3.2. [eiseres] voert daartoe het volgende aan. De woning behoort voor de helft tot de nalatenschap van erflaatster. [eiseres] heeft in haar hoedanigheid van executeur en bewindvoerder recht en belang scheiding en deling te vorderen van de woning. Bij beschikking van 8 september 2009 heeft de kantonrechter toestemming verleend voor het aangaan van de procedure –mede- namens de minderjarige [kind 3].
3.3. [gedaagde] voert verweer dat -samengevat- hier op neerkomt. [eiseres] is op grond van het testament als executeur slechts bevoegd goederen te gelde te maken voor zover dit nodig is om de schulden van de nalatenschap te betalen. Gesteld noch gebleken is dat de vordering is ingesteld met dat doel. [gedaagde] is er niet mee bekend dat de nalatenschap schulden heeft. [gedaagde] betaalt de hypotheek, de verzekeringen en de lasten ten behoeve van de woning.
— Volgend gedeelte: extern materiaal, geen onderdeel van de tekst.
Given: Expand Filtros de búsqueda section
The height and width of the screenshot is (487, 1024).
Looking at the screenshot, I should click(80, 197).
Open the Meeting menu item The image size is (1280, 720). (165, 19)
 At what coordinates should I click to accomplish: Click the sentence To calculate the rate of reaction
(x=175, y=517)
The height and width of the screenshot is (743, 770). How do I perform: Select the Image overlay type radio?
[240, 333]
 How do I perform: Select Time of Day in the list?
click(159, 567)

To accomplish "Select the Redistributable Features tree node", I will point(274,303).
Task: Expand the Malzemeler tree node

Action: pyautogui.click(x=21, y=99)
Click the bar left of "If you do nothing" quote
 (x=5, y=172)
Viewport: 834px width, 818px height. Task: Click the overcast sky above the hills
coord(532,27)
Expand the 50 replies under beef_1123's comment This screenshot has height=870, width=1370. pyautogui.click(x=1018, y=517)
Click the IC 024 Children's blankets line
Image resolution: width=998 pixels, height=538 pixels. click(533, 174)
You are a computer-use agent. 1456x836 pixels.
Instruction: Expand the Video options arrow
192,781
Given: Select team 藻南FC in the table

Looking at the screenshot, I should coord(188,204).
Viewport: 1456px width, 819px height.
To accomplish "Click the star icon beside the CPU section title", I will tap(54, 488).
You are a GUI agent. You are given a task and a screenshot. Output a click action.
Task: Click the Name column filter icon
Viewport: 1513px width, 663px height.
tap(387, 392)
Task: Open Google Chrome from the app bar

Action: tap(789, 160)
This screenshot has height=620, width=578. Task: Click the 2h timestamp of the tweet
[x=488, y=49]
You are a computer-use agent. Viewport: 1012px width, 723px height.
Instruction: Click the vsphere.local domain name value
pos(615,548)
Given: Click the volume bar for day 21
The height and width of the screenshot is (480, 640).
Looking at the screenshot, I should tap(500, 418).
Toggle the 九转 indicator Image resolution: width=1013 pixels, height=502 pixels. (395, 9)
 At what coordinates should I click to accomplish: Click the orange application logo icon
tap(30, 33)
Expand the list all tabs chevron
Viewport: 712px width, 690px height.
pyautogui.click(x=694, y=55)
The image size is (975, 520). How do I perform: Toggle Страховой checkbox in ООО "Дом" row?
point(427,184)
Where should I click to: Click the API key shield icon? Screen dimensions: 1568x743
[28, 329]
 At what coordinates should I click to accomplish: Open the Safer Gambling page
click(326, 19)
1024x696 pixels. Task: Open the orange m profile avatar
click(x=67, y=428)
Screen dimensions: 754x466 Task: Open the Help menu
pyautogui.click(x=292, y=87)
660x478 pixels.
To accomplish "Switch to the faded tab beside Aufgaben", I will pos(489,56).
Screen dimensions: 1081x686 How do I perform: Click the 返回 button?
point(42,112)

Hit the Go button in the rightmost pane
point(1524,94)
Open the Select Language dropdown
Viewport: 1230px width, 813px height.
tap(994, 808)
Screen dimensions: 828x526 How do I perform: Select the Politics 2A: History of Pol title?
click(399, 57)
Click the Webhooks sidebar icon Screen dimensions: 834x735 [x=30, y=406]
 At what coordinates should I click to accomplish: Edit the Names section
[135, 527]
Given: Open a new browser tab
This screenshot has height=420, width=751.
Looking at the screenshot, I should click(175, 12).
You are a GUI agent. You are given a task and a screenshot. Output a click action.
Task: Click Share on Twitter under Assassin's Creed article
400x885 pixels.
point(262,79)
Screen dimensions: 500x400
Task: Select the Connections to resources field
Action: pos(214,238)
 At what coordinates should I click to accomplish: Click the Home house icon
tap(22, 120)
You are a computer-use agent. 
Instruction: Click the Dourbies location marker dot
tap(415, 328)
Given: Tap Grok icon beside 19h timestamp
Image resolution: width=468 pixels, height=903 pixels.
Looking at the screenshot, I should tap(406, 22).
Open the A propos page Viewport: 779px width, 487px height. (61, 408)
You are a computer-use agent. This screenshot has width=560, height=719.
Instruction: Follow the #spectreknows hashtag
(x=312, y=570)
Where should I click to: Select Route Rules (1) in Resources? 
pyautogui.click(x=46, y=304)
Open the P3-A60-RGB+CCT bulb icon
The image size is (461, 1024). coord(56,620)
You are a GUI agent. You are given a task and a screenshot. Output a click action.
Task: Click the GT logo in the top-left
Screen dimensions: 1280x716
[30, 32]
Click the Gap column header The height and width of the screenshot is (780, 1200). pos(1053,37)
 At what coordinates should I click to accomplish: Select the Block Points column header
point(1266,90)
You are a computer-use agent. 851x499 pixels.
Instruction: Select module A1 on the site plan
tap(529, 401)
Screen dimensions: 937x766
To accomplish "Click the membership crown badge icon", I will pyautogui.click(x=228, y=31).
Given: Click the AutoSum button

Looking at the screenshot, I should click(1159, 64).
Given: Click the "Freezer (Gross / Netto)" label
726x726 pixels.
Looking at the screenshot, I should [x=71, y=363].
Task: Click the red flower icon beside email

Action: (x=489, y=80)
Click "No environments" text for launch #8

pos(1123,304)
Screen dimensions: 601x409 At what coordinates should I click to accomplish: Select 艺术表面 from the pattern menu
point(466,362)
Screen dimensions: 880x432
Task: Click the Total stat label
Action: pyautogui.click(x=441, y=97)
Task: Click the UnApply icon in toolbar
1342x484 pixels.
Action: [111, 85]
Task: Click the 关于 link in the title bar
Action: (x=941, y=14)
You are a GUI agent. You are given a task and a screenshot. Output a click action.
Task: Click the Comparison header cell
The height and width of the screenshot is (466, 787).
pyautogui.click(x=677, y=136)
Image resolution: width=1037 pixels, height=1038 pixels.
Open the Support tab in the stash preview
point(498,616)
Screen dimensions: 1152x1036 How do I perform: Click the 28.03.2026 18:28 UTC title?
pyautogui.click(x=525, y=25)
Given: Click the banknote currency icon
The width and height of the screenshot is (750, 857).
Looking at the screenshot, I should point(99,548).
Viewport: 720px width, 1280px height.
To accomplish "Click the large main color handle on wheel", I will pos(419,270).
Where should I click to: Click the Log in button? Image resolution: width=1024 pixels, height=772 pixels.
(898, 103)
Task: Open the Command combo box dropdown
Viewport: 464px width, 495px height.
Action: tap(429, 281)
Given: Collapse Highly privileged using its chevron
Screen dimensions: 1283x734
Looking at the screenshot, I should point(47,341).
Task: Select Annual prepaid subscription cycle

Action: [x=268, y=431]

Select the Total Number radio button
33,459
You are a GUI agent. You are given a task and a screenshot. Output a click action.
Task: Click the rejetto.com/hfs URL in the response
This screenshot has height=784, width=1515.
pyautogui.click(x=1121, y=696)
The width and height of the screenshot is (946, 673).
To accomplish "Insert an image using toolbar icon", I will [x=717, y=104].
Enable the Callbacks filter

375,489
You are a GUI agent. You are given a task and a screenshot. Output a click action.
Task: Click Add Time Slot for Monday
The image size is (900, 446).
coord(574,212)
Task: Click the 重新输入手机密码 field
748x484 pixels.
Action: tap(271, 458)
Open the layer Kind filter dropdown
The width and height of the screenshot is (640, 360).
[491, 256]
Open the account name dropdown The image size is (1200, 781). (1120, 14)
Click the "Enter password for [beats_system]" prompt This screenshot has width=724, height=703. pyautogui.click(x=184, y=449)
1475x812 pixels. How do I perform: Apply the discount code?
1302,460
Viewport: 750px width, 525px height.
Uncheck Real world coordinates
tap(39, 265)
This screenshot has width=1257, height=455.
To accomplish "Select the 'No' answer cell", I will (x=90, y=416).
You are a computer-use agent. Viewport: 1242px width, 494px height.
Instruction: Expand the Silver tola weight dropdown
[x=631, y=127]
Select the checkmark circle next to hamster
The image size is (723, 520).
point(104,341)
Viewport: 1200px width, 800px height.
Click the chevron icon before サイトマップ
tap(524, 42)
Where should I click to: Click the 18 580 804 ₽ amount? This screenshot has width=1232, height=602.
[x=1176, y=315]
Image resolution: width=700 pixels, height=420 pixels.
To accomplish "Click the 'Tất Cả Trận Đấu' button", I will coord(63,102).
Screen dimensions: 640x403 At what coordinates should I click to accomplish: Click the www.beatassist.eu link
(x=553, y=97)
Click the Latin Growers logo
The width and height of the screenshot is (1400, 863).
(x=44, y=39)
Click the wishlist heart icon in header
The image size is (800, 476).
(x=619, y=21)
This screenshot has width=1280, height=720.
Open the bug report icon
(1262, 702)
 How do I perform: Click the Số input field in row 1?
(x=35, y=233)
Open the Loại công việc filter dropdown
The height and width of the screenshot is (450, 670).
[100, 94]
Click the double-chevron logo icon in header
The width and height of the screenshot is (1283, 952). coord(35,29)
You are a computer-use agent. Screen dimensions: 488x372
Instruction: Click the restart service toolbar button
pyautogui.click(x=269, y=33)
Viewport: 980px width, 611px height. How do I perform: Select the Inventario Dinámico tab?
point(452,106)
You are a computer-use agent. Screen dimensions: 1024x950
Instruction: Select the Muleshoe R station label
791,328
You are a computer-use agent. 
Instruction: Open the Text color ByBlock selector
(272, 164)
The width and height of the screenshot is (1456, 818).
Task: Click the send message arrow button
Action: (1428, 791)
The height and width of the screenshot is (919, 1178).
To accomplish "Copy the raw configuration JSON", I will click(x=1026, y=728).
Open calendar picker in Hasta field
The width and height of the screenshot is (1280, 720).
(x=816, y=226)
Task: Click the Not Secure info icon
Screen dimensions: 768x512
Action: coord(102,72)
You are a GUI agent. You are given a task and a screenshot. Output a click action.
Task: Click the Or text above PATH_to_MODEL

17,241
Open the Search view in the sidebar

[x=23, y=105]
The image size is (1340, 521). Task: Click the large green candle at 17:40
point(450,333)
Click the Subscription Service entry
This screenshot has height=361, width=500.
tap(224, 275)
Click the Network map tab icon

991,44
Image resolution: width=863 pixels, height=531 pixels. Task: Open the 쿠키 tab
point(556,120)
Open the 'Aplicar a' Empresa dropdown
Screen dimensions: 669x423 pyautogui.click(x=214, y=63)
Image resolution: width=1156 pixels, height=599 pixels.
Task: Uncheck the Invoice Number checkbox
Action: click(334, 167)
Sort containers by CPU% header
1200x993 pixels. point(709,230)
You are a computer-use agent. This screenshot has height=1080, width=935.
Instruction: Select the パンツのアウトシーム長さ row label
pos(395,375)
Het bewind is ingesteld in het belang van de minderjarige [kind 3]. Het komt [gedaagde] voor dat het niet in het belang van [kind 3] is, zowel financieel als emotioneel, dat zij gedwongen wordt de woning te verlaten. [kind 3] heeft bovendien geen toestemming gegeven voor het instellen van de vordering. Tenslotte stelt [gedaagde] dat een belang in de zin van artikel 3:303 BW bij het instellen van de vordering ontbreekt, althans dat [eiseres] misbruik maakt van haar bevoegdheid in de zin van artikel 3:13 BW. Het belang van haar kinderen heeft bij erflaatster bij het opmaken van haar testament voorop gestaan. Alleen [kind 3] is nog minderjarig. Zij heeft er belang bij dat zij in de woning kan blijven.
4. De beoordeling
4.1. Voorop moet worden gesteld dat [eiseres] én executeur is van de nalatenschap van erflaatster en het bewind voert over de aan de erfgenamen nagelaten goederen. In beide hoedanigheden is de hoofdtaak van [eiseres] het beheer van de goederen van de nalatenschap (zie 4:144 en 4:166 BW). Het beheer van een nalatenschap als executeur kan de bevoegdheid tot verkoop met zich brengen. Erflaatster heeft die bevoegdheid in haar testament beperkt tot die gevallen waarin het te gelde maken van goederen nodig is voor de voldoening van schulden van de nalatenschap. Aan [gedaagde] kan worden toegegeven dat gesteld noch gebleken is dat verkoop van de woning nodig is ter voldoening van schulden van de nalatenschap. [eiseres] is naast executeur ook bewindvoerder. Op grond van artikel 4:171 BW kunnen de bevoegdheden van de bewindvoerder worden verruimd. Erflaatster heeft aan [eiseres] in haar hoedanigheid van bewindvoerder expliciet de bevoegdheid toegekend tot het vorderen van scheiding en deling van goederen die tot een gemeenschap behoren. Toestemming van de rechthebbenden (de erfgenamen) heeft Op den Bouw voor de vordering tot verdeling niet nodig. Aan [eiseres] komt derhalve de bevoegdheid toe de verdeling van de woning te vorderen.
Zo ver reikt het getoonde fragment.